Les bilingues sont-ils protégés contre la superstition?

Une nouvelle étude confirme que penser dans une langue étrangère nous permettrait de penser mieux.

On savait les cerveaux des bilingues plus efficaces que les autres. Une nouvelle étude de psychologie expérimentale confirme que penser dans une langue étrangère peut s'avérer être un bouclier assez efficace contre beaucoup de biais cognitifs assez fâcheux pour notre compréhension du monde.

Selon le psychologue Constantinos Hadjichristidis, chercheur à l'université de Trente (Italie) et auteur principal de l'article, passer d'une langue à l'autre permettrait de court-circuiter notre pensée intuitive –le fameux «Système 1», notamment théorisé par le Prix Nobel d'économie Daniel Kahneman. Ce qui nous forcerait à utiliser nos capacités cognitives parmi les plus rationnelles. En l'espèce, le bilinguisme semble fonctionner comme un vaccin contre la superstition.

_Liste des tâches:_
1. Reproduisez un extrait de l'article sur le bilinguisme : commencez aux mots « Une nouvelle étude confirme » et arrêtez-vous après « compréhension du monde. ».
2. Poursuivez l'article sur le bilinguisme à partir de l'endroit où il s'arrête.

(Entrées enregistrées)
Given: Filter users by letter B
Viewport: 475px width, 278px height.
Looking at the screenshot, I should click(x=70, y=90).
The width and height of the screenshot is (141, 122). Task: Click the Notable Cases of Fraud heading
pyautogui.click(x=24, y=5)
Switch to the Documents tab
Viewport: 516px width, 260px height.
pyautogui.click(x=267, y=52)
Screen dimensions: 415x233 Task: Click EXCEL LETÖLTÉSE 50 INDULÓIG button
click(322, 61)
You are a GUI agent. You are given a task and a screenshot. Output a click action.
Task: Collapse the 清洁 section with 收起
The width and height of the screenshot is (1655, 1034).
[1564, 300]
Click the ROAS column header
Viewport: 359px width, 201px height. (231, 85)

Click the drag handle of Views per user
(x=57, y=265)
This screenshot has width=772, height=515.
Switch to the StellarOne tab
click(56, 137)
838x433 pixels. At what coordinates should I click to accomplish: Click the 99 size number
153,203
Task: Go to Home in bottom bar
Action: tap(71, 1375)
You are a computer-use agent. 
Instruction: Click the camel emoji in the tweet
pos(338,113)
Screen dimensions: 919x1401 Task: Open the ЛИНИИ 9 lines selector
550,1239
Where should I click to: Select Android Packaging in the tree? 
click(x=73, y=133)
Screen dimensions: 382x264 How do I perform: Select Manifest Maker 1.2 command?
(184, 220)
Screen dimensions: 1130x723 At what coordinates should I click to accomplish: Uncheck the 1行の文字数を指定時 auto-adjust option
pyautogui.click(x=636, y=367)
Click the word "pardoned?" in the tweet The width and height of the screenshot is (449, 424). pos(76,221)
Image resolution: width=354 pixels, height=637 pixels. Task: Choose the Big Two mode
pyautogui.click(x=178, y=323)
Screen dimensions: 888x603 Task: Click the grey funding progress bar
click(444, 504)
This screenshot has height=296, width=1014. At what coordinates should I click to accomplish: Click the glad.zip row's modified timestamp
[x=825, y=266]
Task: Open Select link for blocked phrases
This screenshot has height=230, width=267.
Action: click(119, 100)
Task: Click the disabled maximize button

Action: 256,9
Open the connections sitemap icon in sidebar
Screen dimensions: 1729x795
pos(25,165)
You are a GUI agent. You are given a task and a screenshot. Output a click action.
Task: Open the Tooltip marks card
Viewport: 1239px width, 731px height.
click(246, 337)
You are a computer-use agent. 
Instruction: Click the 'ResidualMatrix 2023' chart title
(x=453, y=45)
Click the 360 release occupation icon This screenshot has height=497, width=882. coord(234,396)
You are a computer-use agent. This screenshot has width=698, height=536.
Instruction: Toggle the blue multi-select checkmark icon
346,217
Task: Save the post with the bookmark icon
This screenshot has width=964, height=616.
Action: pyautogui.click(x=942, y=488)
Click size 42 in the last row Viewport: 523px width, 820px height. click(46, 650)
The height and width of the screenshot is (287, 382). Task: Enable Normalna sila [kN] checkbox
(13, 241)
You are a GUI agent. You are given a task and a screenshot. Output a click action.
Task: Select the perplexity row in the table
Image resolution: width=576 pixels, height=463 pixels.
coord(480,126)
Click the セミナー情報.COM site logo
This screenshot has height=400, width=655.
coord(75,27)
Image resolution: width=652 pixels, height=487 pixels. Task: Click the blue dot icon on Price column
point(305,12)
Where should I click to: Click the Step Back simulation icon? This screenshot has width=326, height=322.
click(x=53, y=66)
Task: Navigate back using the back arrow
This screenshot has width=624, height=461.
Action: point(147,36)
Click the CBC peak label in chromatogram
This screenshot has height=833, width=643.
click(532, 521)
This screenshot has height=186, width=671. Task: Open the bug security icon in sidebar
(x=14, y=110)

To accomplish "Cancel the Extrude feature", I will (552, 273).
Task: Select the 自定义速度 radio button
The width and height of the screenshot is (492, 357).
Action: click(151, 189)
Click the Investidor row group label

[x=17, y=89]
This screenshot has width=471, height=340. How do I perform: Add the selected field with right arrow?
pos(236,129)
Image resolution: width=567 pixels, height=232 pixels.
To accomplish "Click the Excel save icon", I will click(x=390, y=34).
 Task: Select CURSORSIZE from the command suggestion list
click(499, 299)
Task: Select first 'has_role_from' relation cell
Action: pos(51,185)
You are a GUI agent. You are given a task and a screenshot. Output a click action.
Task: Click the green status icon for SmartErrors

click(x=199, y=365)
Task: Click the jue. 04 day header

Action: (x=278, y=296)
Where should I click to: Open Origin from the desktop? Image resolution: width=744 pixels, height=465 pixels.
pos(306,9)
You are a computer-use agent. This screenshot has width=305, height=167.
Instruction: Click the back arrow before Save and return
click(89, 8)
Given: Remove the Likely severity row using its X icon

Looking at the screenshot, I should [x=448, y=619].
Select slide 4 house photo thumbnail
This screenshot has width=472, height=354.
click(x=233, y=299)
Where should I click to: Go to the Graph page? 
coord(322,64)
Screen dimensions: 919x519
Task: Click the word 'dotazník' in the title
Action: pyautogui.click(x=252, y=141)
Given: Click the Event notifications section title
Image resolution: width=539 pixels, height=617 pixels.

_Réponses par tâche:_
1.
Une nouvelle étude confirme que penser dans une langue étrangère nous permettrait de penser mieux.

On savait les cerveaux des bilingues plus efficaces que les autres. Une nouvelle étude de psychologie expérimentale confirme que penser dans une langue étrangère peut s'avérer être un bouclier assez efficace contre beaucoup de biais cognitifs assez fâcheux pour notre compréhension du monde.

2.
Une appréciation plus neutre dans la langue d'adoption

Dans une expérience, près de 400 germanophones natifs avec une très bonne maîtrise de l'anglais (qu'ils avaient commencé à apprendre vers 12 ans) devaient lire un texte en allemand ou en anglais. Des petites histoires qui décrivaient des moments souvent importants de la vie d'un individu (un examen ou un entretien d'embauche, chaque scénario présentant un élément perturbateur. Dans un cas, la chose était prosaïque (présence d'un évier bouché, d'un avion qui passe dans le ciel) et dans l'autre, susceptible de titiller la pensée magique en négatif (un miroir se brise) ou en positif (on voit une étoile filante).

En lisant en anglais, les cobayes n'allaient exprimer aucune différence d'appréciation de la perturbation prosaïque. Par contre, face à la «magique», les lecteurs allaient se montrer bien plus neutres qu'en allemand.

Charge émotionnelle dans la langue maternelle

Pourquoi? Parce que la superstition est fille de répétition. Par exemple, pour associer un miroir cassé avec «sept ans de malheur», il faut avoir souvent vu ou entendu des gens faire ce genre de corrélation irrationnelle. Quand l'imprégnation se fait lors de périodes critiques de notre développement cognitif –en gros, nos cinq premières années– et que l'association semble chargée émotionnellement (voir mémé qui panique lorsqu'on retourne le pain à table), l'ancrage est d'autant plus solide.

Ainsi, lorsque nous rencontrons un concept «symbolique» dans une langue qui n'est pas notre langue maternelle, nous appréhendons bien mieux son sens littéral que sa portée superstitieuse car notre esprit n'a pas «automatisé» sa charge émotionnelle.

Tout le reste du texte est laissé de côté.